*** Opening of Records shown ***

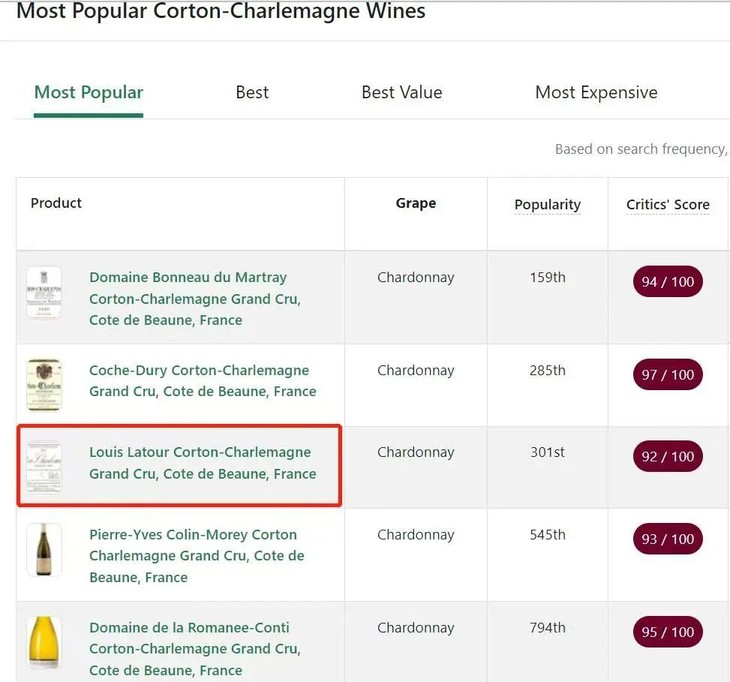This screenshot has width=730, height=682.
Task: Click the 97 / 100 score badge
Action: point(667,375)
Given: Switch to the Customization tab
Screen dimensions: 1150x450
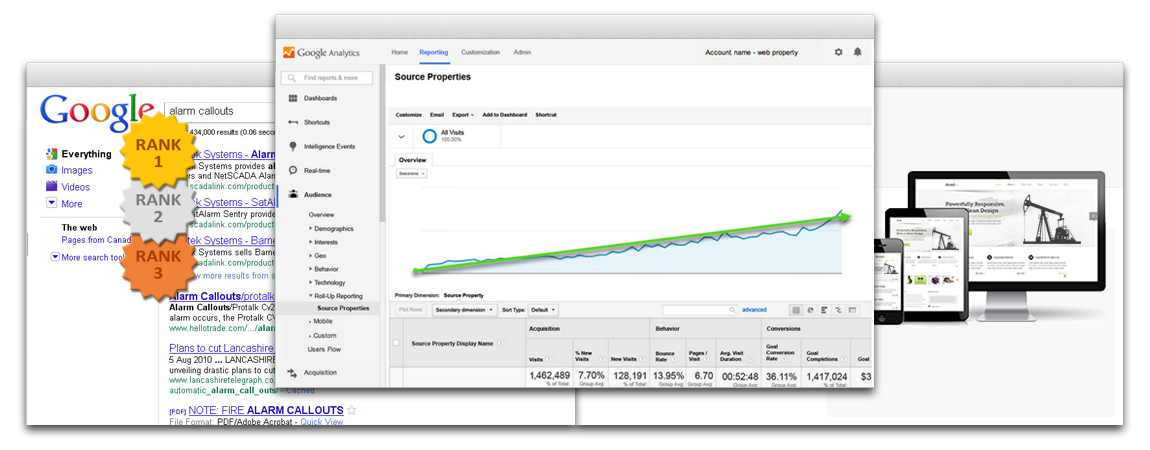Looking at the screenshot, I should [480, 52].

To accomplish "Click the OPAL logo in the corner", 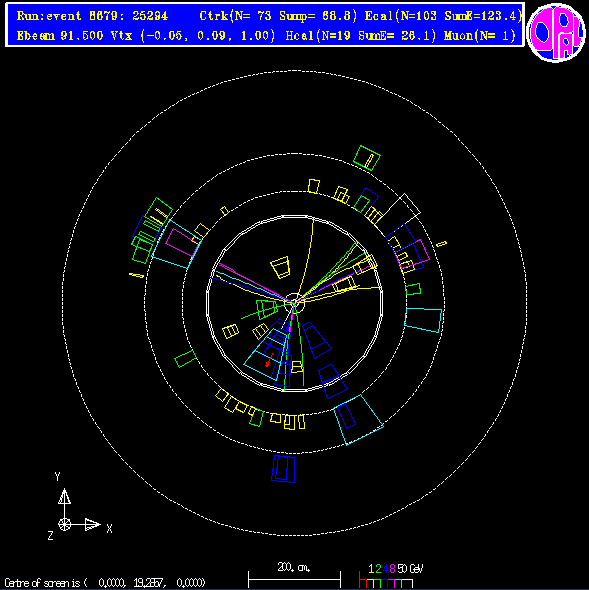I will [x=556, y=33].
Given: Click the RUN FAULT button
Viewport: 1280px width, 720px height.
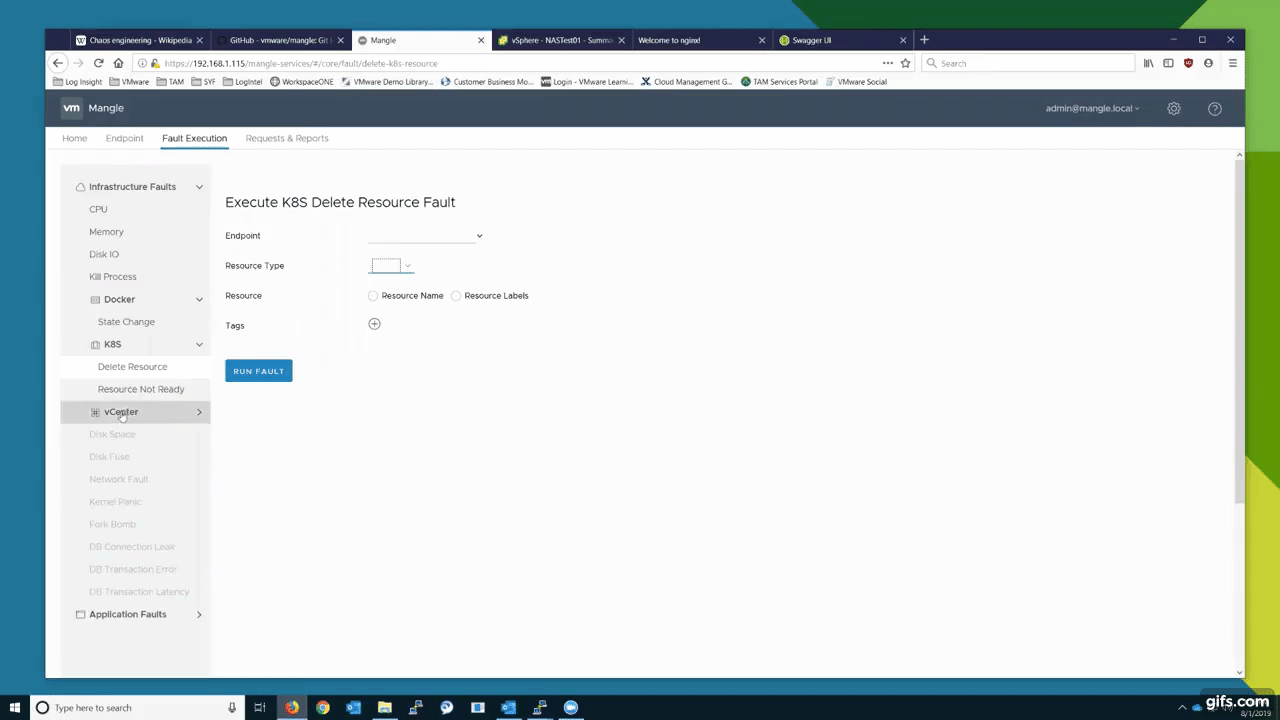Looking at the screenshot, I should tap(258, 371).
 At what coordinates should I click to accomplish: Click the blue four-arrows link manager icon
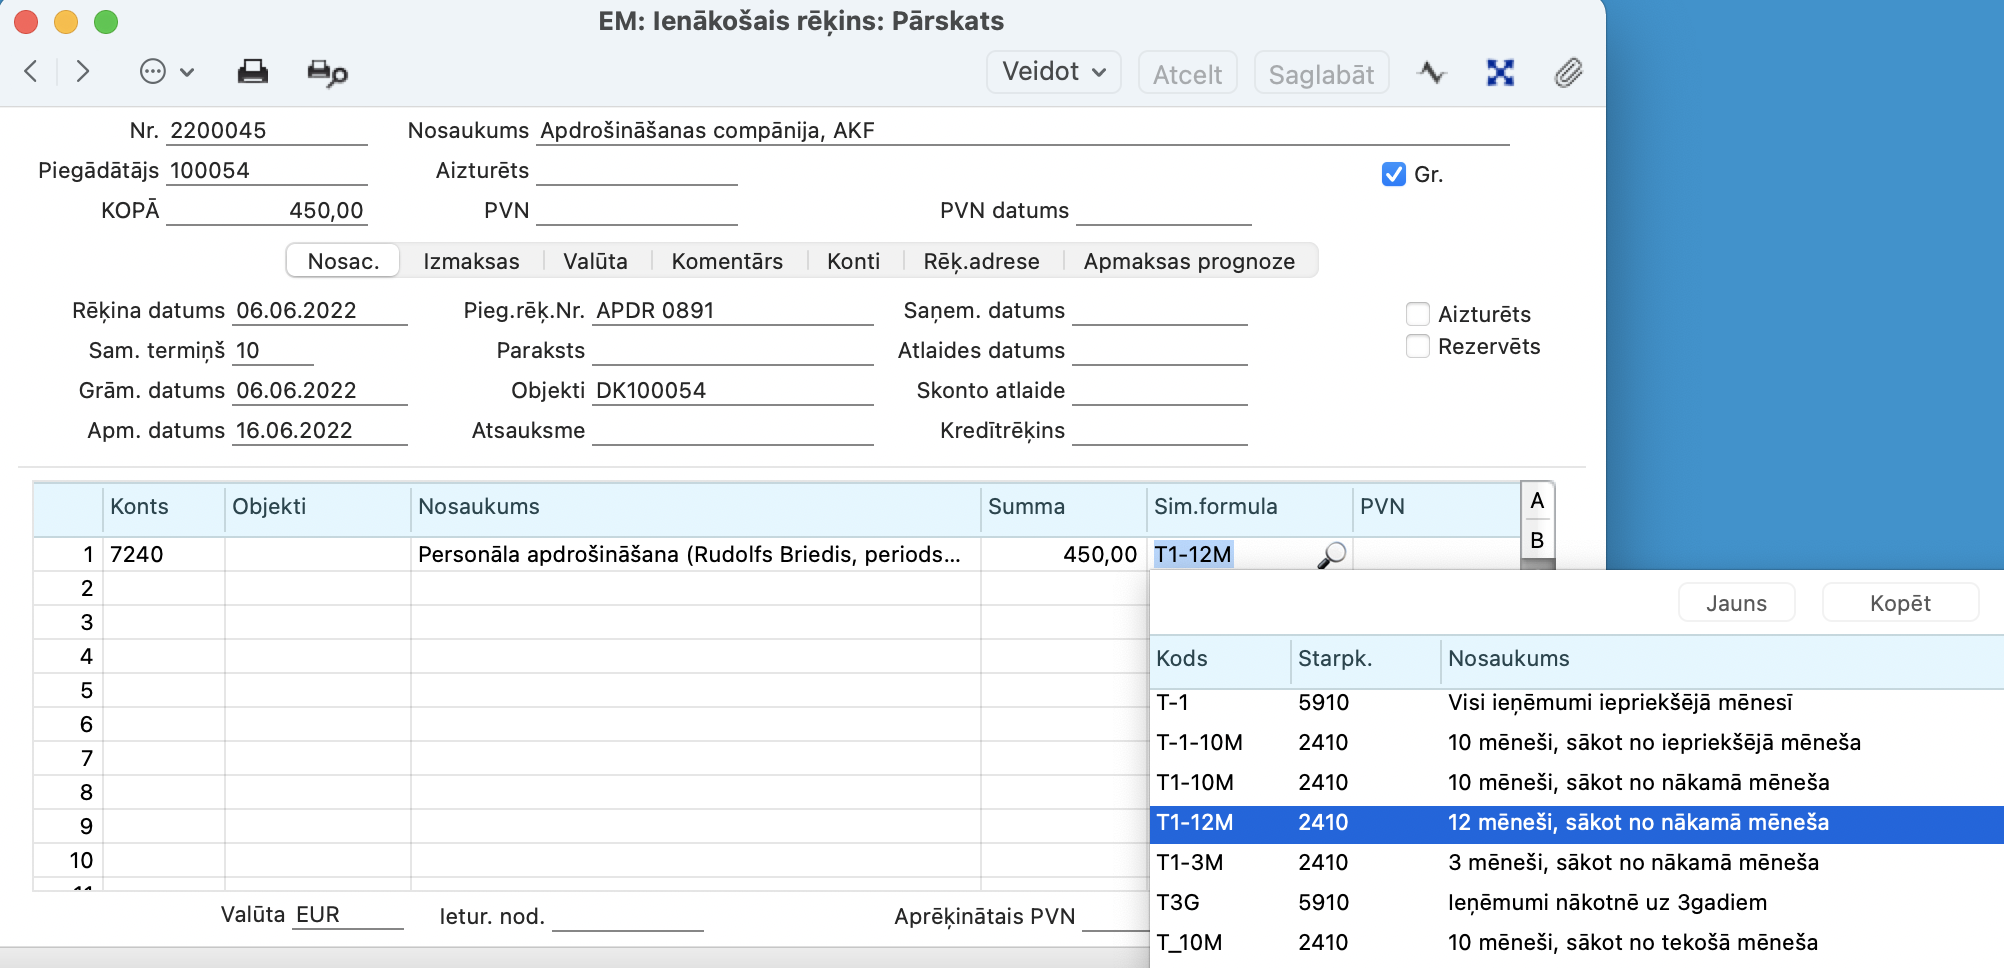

*** Close of Records shown ***

All lines from the one holding "Viewport: 1280px width, 720px height." through the last line of the records need to be copied exactly, both ends included, and the pictures left behind.

Viewport: 1280px width, 720px height.
Looking at the screenshot, I should tap(258, 371).
 At what coordinates should I click to accomplish: Click the blue four-arrows link manager icon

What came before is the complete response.